- [DATA LISTING]
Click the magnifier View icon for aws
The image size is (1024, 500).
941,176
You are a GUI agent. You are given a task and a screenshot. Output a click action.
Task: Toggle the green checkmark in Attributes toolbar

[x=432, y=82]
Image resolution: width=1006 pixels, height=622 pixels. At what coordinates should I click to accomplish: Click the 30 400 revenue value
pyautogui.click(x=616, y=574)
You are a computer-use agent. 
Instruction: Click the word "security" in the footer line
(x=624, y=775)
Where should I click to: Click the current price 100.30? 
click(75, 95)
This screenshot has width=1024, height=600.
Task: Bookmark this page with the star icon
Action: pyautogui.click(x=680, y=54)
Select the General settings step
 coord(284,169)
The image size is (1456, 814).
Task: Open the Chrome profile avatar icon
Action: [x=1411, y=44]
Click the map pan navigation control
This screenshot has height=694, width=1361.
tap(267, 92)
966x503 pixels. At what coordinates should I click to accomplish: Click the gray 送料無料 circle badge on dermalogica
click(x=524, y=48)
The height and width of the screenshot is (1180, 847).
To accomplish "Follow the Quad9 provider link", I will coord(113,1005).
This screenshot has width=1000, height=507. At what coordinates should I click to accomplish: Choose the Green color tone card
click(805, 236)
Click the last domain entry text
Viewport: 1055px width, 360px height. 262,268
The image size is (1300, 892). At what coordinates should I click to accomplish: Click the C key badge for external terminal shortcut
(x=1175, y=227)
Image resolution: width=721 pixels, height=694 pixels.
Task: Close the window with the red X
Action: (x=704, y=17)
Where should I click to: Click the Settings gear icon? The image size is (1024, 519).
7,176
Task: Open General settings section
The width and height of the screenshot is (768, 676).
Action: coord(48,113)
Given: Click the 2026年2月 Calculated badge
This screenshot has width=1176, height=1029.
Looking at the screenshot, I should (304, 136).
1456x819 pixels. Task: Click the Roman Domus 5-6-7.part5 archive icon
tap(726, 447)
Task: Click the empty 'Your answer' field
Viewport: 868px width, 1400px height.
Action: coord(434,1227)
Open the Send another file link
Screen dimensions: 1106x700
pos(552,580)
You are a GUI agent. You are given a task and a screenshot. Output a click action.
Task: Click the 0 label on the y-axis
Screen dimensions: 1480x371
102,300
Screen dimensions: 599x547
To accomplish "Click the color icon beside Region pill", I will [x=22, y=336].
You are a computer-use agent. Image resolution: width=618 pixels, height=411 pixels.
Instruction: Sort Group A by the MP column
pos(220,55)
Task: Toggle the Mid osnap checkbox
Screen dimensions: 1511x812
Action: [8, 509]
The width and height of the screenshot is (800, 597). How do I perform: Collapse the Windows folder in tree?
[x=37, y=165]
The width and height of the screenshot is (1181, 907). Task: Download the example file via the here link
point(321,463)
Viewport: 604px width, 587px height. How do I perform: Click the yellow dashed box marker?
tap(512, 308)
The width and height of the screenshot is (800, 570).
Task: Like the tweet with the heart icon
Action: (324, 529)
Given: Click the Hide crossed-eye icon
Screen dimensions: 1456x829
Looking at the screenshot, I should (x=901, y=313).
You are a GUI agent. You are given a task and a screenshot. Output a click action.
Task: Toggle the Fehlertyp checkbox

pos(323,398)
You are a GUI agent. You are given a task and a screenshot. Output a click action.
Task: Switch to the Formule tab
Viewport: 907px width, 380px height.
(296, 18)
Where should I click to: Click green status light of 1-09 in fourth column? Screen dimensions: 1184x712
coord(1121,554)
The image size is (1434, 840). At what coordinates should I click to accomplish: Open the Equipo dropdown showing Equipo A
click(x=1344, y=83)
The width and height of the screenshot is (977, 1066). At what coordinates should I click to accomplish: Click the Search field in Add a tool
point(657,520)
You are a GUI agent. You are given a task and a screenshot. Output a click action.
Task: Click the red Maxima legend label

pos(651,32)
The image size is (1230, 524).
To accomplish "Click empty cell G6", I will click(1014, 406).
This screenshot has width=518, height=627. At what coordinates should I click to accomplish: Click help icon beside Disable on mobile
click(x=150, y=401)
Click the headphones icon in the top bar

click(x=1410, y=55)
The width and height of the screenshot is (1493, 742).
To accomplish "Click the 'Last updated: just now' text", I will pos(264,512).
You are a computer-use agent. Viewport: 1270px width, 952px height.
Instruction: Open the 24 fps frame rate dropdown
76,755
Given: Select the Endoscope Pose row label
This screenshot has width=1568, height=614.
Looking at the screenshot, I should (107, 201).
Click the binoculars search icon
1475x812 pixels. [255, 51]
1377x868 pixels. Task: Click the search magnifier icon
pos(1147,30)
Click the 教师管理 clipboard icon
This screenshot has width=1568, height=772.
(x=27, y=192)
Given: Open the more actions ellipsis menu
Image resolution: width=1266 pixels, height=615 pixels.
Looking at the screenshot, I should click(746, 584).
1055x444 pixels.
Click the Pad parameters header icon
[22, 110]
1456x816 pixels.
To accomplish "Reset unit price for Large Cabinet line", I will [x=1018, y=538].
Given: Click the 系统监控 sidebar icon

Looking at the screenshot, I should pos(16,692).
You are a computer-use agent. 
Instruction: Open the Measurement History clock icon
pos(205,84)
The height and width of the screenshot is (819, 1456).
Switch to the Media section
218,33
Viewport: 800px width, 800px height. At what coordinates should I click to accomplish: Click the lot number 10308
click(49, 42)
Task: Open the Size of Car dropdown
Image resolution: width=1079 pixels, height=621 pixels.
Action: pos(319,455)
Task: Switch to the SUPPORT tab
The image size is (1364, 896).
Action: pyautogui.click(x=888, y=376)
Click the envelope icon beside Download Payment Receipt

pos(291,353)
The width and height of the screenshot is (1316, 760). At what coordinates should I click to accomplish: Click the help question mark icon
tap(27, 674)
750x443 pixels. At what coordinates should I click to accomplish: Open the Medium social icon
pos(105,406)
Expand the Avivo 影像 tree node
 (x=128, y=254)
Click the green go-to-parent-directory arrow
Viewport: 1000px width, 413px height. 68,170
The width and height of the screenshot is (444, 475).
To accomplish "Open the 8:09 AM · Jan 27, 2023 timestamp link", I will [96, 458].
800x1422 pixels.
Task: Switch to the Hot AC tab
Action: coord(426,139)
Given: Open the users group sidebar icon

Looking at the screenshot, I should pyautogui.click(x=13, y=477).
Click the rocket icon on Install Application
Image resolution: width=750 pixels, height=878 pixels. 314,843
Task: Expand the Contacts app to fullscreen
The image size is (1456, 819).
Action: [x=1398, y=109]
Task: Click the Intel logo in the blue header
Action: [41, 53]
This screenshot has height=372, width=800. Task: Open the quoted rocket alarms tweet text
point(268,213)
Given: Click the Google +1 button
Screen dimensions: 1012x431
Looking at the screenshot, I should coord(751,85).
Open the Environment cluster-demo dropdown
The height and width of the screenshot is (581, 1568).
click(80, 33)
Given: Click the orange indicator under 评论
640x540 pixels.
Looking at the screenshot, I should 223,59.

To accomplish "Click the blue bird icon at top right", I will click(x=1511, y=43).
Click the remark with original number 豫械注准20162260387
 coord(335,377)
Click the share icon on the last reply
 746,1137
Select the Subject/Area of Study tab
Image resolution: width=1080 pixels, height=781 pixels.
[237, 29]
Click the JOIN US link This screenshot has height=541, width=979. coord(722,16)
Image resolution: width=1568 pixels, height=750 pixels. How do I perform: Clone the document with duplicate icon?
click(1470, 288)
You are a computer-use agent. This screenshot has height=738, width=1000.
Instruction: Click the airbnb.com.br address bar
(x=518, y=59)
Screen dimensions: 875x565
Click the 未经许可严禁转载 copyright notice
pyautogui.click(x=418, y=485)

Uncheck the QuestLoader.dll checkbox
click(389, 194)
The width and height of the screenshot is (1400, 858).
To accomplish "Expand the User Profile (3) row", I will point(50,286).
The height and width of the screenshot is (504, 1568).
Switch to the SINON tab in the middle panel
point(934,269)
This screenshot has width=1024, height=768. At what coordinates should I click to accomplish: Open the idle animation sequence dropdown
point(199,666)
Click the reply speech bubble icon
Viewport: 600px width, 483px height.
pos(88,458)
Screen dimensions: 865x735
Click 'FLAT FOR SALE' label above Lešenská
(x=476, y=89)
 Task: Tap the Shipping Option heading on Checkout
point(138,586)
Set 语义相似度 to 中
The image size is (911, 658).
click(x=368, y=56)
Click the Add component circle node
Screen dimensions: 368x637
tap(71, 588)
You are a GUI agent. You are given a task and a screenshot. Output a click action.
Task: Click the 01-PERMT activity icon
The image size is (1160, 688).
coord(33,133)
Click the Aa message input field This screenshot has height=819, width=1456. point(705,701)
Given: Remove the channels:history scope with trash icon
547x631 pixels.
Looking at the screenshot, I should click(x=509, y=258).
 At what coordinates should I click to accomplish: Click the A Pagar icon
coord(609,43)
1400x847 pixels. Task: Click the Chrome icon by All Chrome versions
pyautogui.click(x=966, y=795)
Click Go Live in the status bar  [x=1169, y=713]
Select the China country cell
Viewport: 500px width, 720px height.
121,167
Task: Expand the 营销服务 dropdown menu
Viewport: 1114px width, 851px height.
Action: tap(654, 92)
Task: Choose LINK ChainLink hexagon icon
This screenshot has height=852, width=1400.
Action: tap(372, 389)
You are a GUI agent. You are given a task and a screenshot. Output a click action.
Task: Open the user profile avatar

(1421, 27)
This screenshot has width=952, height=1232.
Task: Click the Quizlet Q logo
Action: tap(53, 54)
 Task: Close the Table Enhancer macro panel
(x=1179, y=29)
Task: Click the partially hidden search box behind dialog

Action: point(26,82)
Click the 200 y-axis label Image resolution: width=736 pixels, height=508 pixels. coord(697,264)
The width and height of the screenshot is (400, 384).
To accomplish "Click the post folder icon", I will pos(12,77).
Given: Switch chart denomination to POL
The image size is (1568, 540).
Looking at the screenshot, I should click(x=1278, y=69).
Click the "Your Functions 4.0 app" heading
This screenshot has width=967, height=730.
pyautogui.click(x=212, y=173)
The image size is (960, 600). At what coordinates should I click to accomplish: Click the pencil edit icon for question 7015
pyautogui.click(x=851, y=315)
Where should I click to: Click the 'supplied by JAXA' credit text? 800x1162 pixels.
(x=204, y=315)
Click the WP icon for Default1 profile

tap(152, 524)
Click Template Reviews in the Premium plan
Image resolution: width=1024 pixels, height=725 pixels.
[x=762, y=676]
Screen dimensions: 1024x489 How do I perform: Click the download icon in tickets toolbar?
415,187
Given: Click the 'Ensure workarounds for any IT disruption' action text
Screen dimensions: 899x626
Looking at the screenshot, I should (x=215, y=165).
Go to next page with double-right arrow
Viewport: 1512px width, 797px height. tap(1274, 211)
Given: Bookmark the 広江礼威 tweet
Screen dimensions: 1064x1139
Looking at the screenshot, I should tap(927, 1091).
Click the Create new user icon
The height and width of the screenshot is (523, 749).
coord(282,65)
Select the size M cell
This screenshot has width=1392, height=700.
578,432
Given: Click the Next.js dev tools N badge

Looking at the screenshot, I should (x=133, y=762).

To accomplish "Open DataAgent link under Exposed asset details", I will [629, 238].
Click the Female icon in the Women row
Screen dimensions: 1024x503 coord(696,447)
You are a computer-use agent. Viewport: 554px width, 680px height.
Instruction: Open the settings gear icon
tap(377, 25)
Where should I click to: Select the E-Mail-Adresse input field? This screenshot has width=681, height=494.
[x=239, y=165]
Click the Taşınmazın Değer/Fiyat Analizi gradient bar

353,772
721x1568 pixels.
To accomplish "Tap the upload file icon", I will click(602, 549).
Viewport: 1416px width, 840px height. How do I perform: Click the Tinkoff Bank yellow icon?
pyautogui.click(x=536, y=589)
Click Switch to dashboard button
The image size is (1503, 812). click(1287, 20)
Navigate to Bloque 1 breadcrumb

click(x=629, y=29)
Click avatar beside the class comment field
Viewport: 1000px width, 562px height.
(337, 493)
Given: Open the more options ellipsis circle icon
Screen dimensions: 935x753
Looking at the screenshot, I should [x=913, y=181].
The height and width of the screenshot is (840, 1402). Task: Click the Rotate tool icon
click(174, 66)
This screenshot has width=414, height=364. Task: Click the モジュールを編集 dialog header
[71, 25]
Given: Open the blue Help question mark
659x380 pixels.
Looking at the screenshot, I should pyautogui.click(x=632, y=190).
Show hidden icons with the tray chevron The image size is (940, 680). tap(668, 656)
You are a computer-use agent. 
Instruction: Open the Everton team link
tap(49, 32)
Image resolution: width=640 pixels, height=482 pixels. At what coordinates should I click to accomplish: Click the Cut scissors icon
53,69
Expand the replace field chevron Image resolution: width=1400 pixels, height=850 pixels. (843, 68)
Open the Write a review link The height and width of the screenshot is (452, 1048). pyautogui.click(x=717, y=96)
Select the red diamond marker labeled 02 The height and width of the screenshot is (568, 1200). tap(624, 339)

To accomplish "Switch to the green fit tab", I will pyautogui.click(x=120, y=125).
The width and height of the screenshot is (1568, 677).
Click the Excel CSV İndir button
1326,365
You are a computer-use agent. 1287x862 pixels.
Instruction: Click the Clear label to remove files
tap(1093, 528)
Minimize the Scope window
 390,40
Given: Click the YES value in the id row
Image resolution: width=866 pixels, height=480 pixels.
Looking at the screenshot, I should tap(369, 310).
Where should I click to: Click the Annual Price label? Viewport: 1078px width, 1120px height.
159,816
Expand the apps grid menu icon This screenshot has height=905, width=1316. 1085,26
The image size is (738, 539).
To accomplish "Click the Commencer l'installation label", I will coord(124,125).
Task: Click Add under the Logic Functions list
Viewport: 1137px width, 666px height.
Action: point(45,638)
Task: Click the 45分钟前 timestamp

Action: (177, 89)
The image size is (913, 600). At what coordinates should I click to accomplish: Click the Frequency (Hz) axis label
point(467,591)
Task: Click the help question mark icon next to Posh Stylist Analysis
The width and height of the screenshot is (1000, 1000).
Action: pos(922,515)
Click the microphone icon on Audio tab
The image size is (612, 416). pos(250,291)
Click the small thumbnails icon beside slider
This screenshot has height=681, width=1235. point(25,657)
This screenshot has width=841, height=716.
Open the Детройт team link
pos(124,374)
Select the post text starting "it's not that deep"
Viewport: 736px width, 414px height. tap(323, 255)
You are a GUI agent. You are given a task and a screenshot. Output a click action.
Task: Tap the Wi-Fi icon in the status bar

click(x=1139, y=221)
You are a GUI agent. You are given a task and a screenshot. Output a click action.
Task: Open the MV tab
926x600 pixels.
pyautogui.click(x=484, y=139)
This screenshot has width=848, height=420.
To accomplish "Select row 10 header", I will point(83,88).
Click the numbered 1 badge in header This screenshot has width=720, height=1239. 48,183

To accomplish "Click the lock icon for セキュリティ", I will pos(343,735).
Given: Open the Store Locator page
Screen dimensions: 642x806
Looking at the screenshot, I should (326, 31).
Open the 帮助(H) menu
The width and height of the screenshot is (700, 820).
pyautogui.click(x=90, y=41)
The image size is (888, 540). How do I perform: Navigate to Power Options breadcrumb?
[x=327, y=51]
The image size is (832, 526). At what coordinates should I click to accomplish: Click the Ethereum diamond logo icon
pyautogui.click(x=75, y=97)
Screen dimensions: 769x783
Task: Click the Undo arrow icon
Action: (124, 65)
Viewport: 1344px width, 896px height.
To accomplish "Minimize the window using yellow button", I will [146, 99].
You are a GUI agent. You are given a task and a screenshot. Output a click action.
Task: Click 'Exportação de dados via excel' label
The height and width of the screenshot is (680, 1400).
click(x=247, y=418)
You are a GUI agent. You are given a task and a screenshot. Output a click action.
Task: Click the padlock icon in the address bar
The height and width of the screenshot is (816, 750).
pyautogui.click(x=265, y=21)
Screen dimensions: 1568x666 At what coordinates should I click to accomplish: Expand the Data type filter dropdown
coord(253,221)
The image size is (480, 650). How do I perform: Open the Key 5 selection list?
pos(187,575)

- [EXERCISE DESCRIPTION] Rewrite the entries from the line containing "The image size is (738, 539)." down to the line containing "click(x=247, y=418)", putting "GUI assistant" in place of "GUI agent" and keeping everything else the same.

- [COMPLETE RESPONSE]
The image size is (738, 539).
To accomplish "Click the Commencer l'installation label", I will coord(124,125).
Task: Click Add under the Logic Functions list
Viewport: 1137px width, 666px height.
Action: point(45,638)
Task: Click the 45分钟前 timestamp

Action: (177, 89)
The image size is (913, 600). At what coordinates should I click to accomplish: Click the Frequency (Hz) axis label
point(467,591)
Task: Click the help question mark icon next to Posh Stylist Analysis
The width and height of the screenshot is (1000, 1000).
Action: pos(922,515)
Click the microphone icon on Audio tab
The image size is (612, 416). pos(250,291)
Click the small thumbnails icon beside slider
This screenshot has height=681, width=1235. point(25,657)
This screenshot has width=841, height=716.
Open the Детройт team link
pos(124,374)
Select the post text starting "it's not that deep"
Viewport: 736px width, 414px height. tap(323, 255)
You are a GUI assistant. You are given a task and a screenshot. Output a click action.
Task: Tap the Wi-Fi icon in the status bar

click(x=1139, y=221)
You are a GUI assistant. You are given a task and a screenshot. Output a click action.
Task: Open the MV tab
926x600 pixels.
pyautogui.click(x=484, y=139)
This screenshot has width=848, height=420.
To accomplish "Select row 10 header", I will point(83,88).
Click the numbered 1 badge in header This screenshot has width=720, height=1239. 48,183

To accomplish "Click the lock icon for セキュリティ", I will pos(343,735).
Given: Open the Store Locator page
Screen dimensions: 642x806
Looking at the screenshot, I should (326, 31).
Open the 帮助(H) menu
The width and height of the screenshot is (700, 820).
pyautogui.click(x=90, y=41)
The image size is (888, 540). How do I perform: Navigate to Power Options breadcrumb?
[x=327, y=51]
The image size is (832, 526). At what coordinates should I click to accomplish: Click the Ethereum diamond logo icon
pyautogui.click(x=75, y=97)
Screen dimensions: 769x783
Task: Click the Undo arrow icon
Action: (124, 65)
Viewport: 1344px width, 896px height.
To accomplish "Minimize the window using yellow button", I will [146, 99].
You are a GUI assistant. You are given a task and a screenshot. Output a click action.
Task: Click 'Exportação de dados via excel' label
The height and width of the screenshot is (680, 1400).
click(x=247, y=418)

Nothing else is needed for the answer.